- _Task instructions_
Set down the lines of the data exactly, starting at the first and stopping after the line containing "Given: Click the red".

- _Material for this exercise_
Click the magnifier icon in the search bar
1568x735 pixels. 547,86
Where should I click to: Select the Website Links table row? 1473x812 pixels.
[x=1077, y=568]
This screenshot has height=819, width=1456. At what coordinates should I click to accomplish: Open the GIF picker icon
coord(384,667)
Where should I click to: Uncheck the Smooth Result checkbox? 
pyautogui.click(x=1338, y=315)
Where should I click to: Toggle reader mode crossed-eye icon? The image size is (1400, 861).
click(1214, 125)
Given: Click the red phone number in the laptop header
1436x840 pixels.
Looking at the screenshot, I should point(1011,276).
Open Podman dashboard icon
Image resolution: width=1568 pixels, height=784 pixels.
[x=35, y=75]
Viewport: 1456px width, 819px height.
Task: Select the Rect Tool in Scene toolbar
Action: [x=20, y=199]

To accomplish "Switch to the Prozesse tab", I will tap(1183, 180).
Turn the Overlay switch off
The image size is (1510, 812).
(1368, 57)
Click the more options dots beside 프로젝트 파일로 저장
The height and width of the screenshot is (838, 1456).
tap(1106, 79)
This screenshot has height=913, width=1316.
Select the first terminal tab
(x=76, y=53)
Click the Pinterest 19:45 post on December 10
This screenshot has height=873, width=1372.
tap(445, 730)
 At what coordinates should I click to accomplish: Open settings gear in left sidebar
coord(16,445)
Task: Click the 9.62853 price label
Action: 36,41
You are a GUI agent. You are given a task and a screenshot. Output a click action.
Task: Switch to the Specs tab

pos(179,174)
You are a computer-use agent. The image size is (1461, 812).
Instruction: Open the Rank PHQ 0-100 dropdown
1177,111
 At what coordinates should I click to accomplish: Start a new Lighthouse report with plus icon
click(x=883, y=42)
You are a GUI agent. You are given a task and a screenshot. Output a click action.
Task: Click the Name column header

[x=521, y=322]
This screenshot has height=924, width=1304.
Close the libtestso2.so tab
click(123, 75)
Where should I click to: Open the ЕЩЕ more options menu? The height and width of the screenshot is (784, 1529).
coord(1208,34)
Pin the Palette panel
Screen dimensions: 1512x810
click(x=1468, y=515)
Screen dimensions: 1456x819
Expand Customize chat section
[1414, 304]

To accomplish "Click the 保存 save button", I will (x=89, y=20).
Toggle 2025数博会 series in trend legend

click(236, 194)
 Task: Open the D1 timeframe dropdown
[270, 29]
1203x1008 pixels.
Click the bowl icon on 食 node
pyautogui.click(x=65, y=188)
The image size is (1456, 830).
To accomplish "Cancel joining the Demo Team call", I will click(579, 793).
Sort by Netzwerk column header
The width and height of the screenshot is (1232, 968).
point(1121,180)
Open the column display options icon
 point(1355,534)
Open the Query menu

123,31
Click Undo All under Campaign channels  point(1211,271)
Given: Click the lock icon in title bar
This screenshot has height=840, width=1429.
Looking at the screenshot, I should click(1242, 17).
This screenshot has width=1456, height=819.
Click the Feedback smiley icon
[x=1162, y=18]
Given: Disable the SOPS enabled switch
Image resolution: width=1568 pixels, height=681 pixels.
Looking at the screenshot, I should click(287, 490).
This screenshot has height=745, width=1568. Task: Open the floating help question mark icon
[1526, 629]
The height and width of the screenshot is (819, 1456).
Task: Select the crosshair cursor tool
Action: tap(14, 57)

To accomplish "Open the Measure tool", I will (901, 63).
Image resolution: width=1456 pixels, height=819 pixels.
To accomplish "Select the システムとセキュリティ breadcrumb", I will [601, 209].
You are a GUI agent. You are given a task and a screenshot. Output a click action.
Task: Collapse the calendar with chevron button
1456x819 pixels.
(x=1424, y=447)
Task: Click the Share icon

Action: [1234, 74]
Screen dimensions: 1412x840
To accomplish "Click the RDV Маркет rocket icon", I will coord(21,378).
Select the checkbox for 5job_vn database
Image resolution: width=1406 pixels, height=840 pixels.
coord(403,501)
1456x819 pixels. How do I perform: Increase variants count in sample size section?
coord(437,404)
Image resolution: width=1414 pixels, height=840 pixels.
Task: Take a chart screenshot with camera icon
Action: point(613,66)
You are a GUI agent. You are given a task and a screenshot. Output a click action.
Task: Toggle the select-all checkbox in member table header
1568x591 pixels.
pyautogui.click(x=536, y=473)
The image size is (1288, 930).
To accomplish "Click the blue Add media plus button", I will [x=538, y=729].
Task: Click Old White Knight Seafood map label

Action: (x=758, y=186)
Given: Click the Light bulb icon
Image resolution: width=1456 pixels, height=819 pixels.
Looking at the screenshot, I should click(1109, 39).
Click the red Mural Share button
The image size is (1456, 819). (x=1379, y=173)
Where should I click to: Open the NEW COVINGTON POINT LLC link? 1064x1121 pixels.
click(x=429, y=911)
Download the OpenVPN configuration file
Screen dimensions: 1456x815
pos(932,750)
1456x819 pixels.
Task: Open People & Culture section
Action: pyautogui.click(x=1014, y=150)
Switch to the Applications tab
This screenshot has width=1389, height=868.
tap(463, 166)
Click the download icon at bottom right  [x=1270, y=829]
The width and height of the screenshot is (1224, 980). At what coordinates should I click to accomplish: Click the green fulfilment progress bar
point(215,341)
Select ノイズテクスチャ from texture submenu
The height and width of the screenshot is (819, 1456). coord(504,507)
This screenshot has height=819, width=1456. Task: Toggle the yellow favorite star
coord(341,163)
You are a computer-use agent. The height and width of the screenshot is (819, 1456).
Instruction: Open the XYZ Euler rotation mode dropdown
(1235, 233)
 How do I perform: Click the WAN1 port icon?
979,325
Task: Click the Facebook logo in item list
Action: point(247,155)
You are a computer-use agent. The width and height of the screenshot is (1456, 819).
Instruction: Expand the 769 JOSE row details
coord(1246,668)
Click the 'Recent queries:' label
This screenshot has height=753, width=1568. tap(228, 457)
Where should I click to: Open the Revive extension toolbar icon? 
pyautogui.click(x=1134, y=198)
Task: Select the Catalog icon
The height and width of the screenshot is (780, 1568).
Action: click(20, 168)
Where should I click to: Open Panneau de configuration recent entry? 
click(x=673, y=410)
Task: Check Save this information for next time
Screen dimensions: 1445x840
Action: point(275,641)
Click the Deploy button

- _Exercise solution_
Click the magnifier icon in the search bar
1568x735 pixels. 547,86
Where should I click to: Select the Website Links table row? 1473x812 pixels.
[x=1077, y=568]
This screenshot has height=819, width=1456. At what coordinates should I click to accomplish: Open the GIF picker icon
coord(384,667)
Where should I click to: Uncheck the Smooth Result checkbox? 
pyautogui.click(x=1338, y=315)
Where should I click to: Toggle reader mode crossed-eye icon? The image size is (1400, 861).
click(1214, 125)
Given: Click the red phone number in the laptop header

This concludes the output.